WHAT THIS TASK INVOLVES: The answer must consist solely of the lines from the one containing "You are a computer-use agent. The" through the last line of the records, set down exactly and without any pictures.

SOURCE INFORMATION:

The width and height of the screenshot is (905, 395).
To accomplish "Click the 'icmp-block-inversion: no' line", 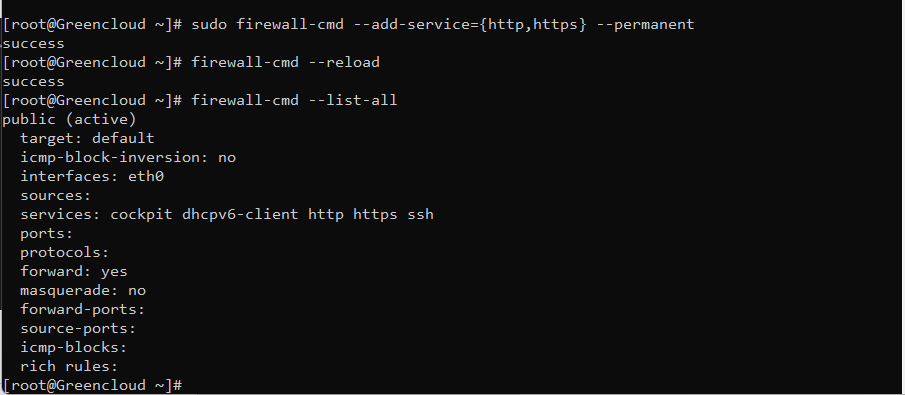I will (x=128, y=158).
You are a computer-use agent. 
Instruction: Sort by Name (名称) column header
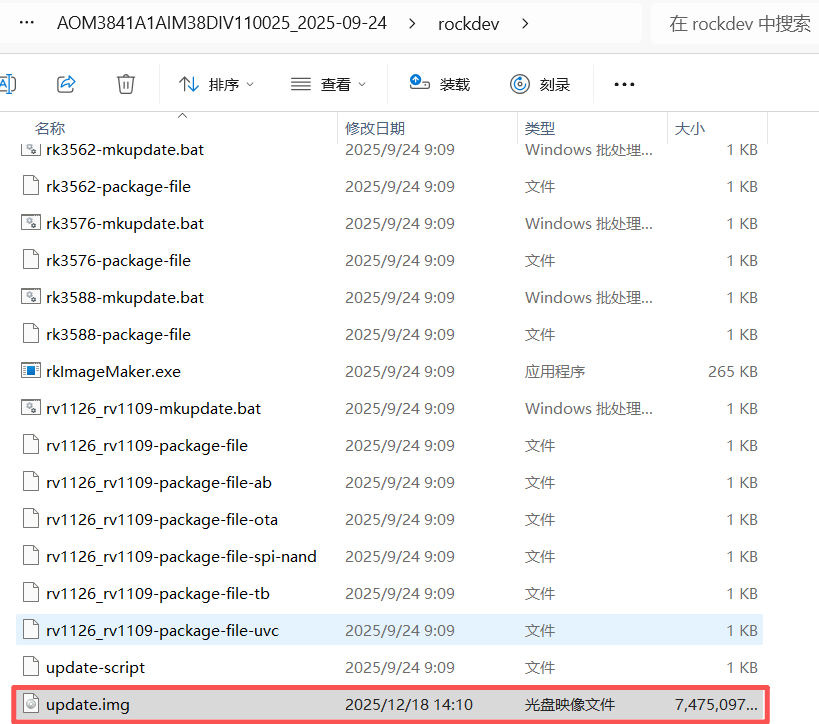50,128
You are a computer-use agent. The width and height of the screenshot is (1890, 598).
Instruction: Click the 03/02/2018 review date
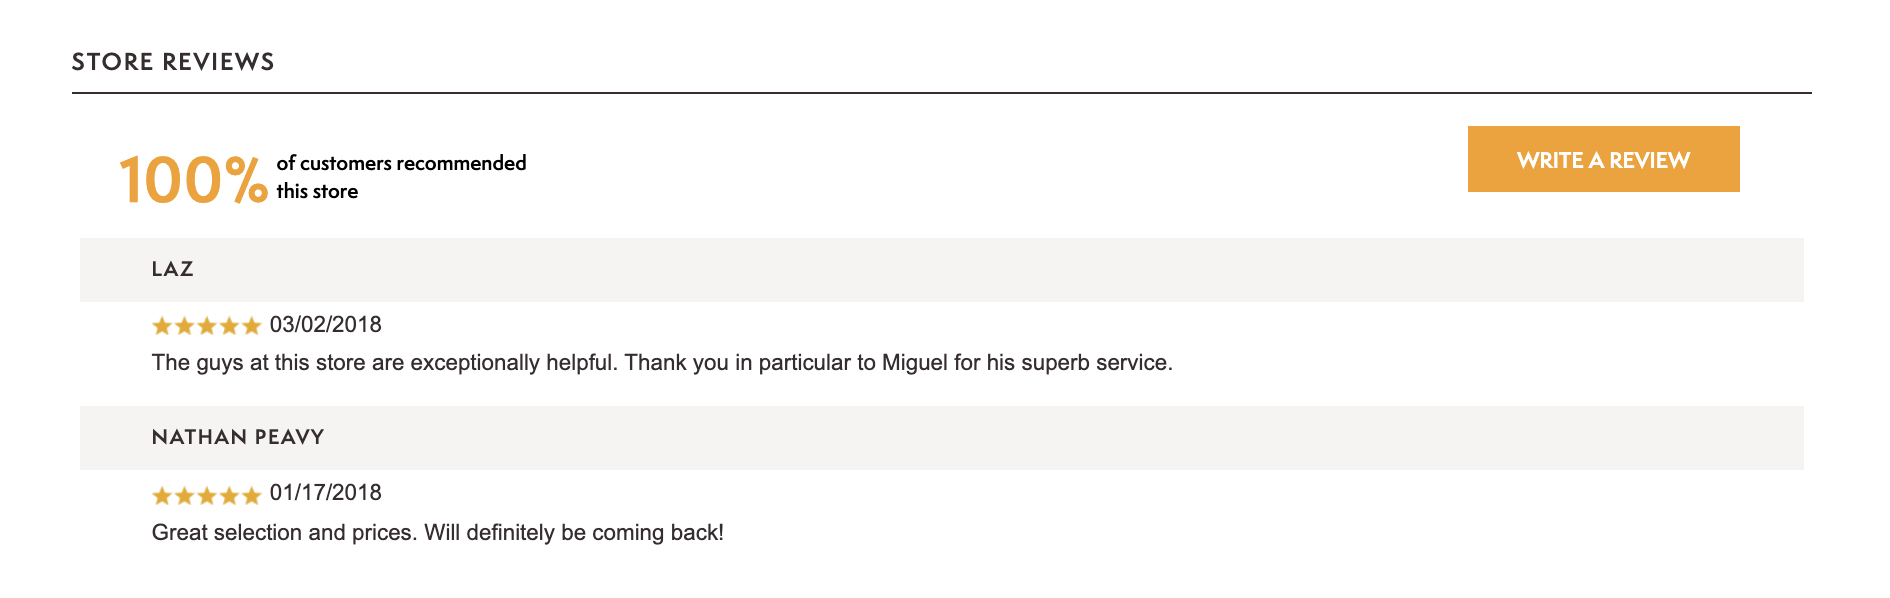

OUTPUT:
You are a computer-use agent. The width and height of the screenshot is (1890, 598).
Instruction: Click the 03/02/2018 review date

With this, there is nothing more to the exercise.